» **Page excerpt**
::::::::

Sorry this process is so overwhelming, but I want to give you some supporting perspective you are moving away from Infidelity by moving towards Divorce, specifically with regard to his addiction. I can attest that no awful consequences ever seem to stop them from being drawn to their addiction, over and over again. Sometimes after years and years in between, where they swear they are a different person and have you believing it. You are much safer emotionally doing whatever you have to do to remove yourself legally from this guy and his destructive choices.
In my life, after suffering D-Day 2 10 years ago - which came unexpectedly 12 years after my first gut-wrenching Discovery - I did go see a divorce lawyer but then got cold feet and stopped short of filing for D. Instead, I thought I was giving him yet another chance to get his head out of his nether regions. Because of course he was sorry and didn't want a Divorce and needed to use the barn on this place for his business, so I took pity on him and offered to do a property swap Post Nup instead of D, giving myself more time in Limbo. Among other terms and conditions of the Post Nup, I deeded him my former house in exchange for him deeding me within 30 days the place where we live now and surrendering his spousal rights to this place. I thought I was being so bold to do that at least, yet I hesitated to finalize the D, partly because I didn't want to be like my Mother or Sisters-In-Law, who dumped their addict husbands (alcoholics and SAs).

::::::::

» **Job**
Answer these questions about the divorce post.
1. In what way does the post say you are much safer if you remove yourself legally from this guy?
2. How many years after the first Discovery did D-Day 2 come?
3. What did the writer deed to him under the Post Nup?

» **Data below**
::::::::

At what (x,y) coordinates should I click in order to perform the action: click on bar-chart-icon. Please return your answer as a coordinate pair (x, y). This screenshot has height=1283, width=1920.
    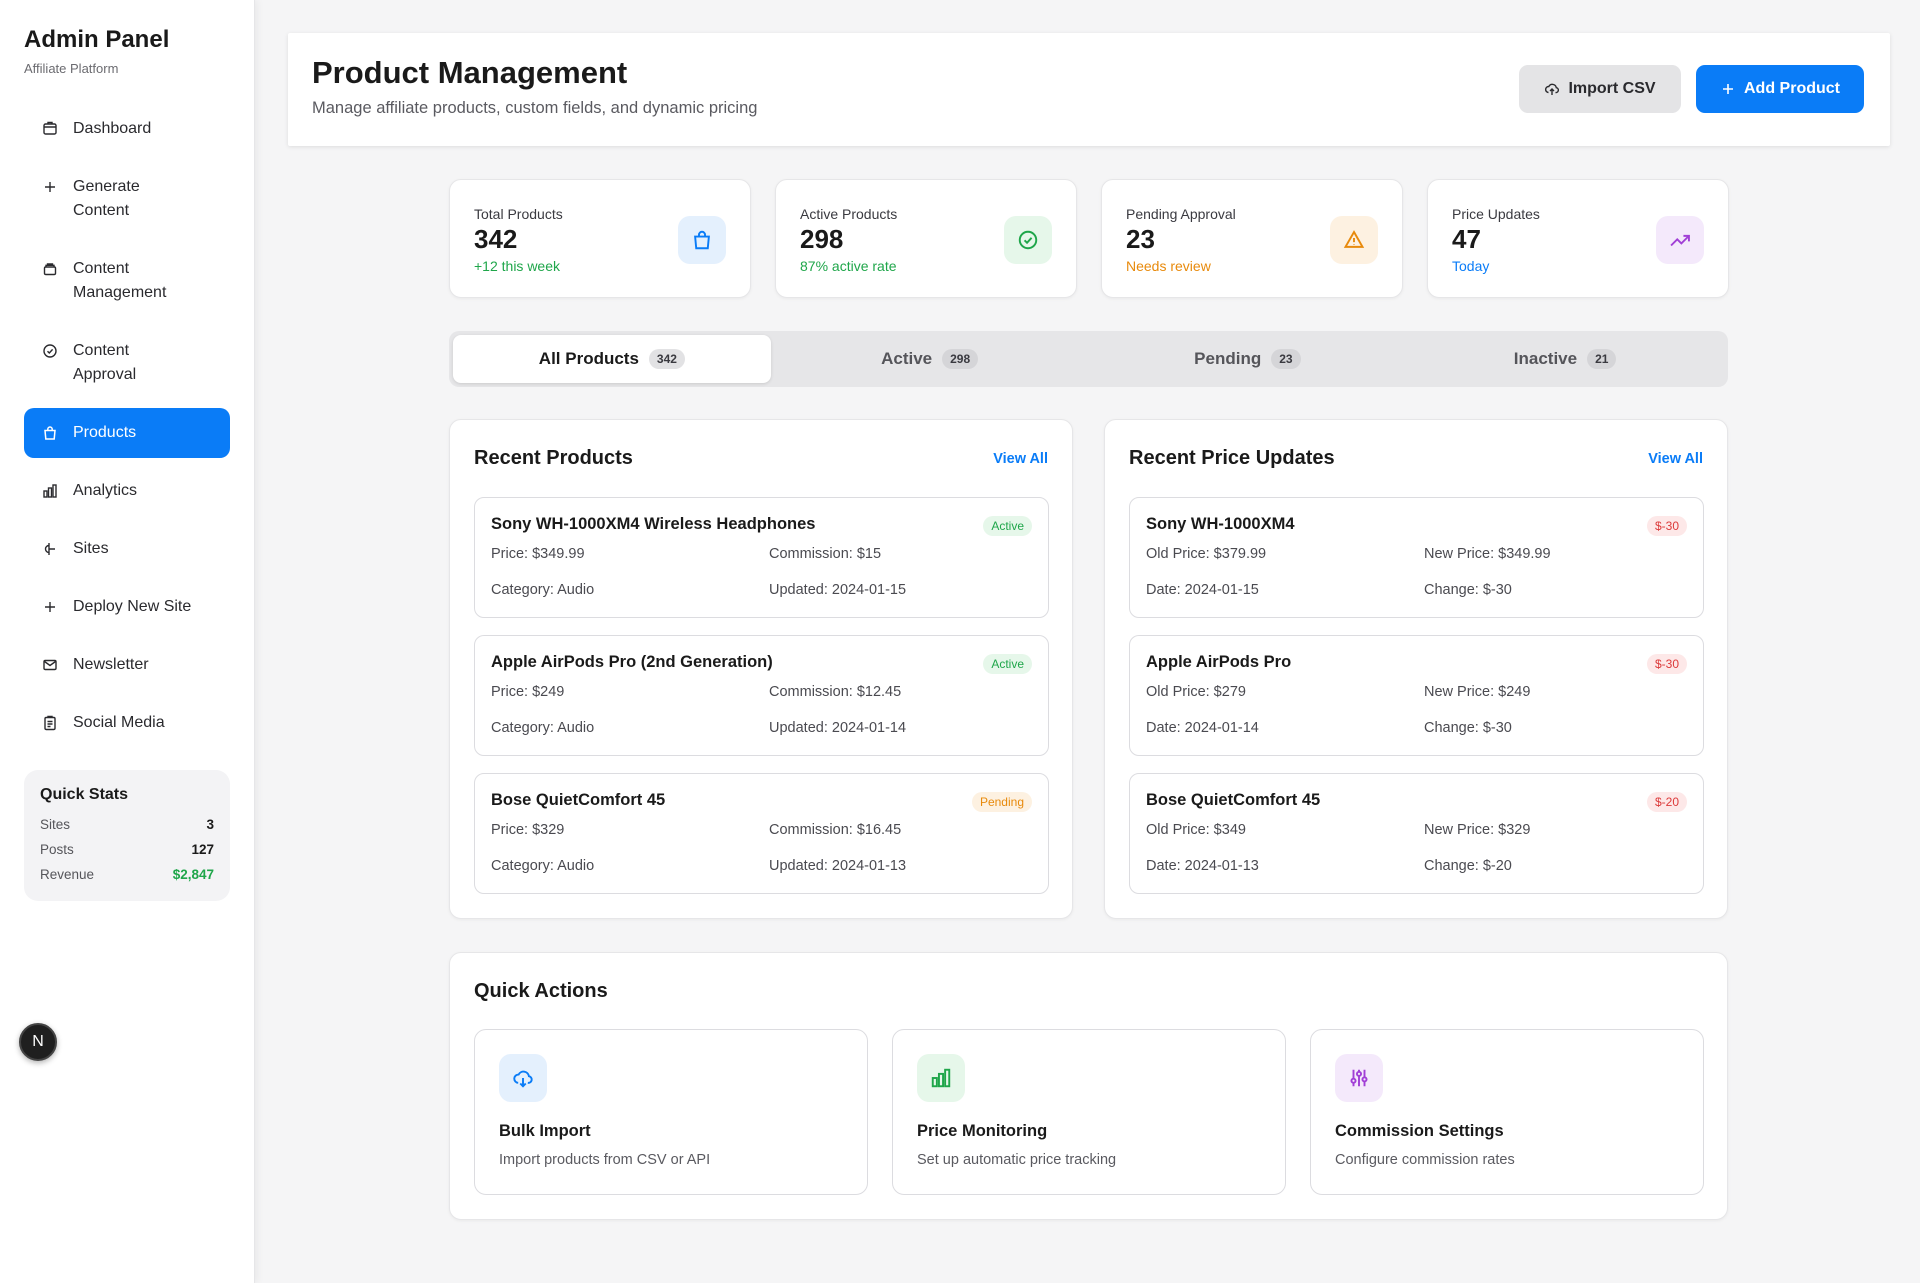
    Looking at the image, I should click on (50, 491).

::::::::

» **Your response**
1. Emotionally.
2. 12 years.
3. The writer's former house.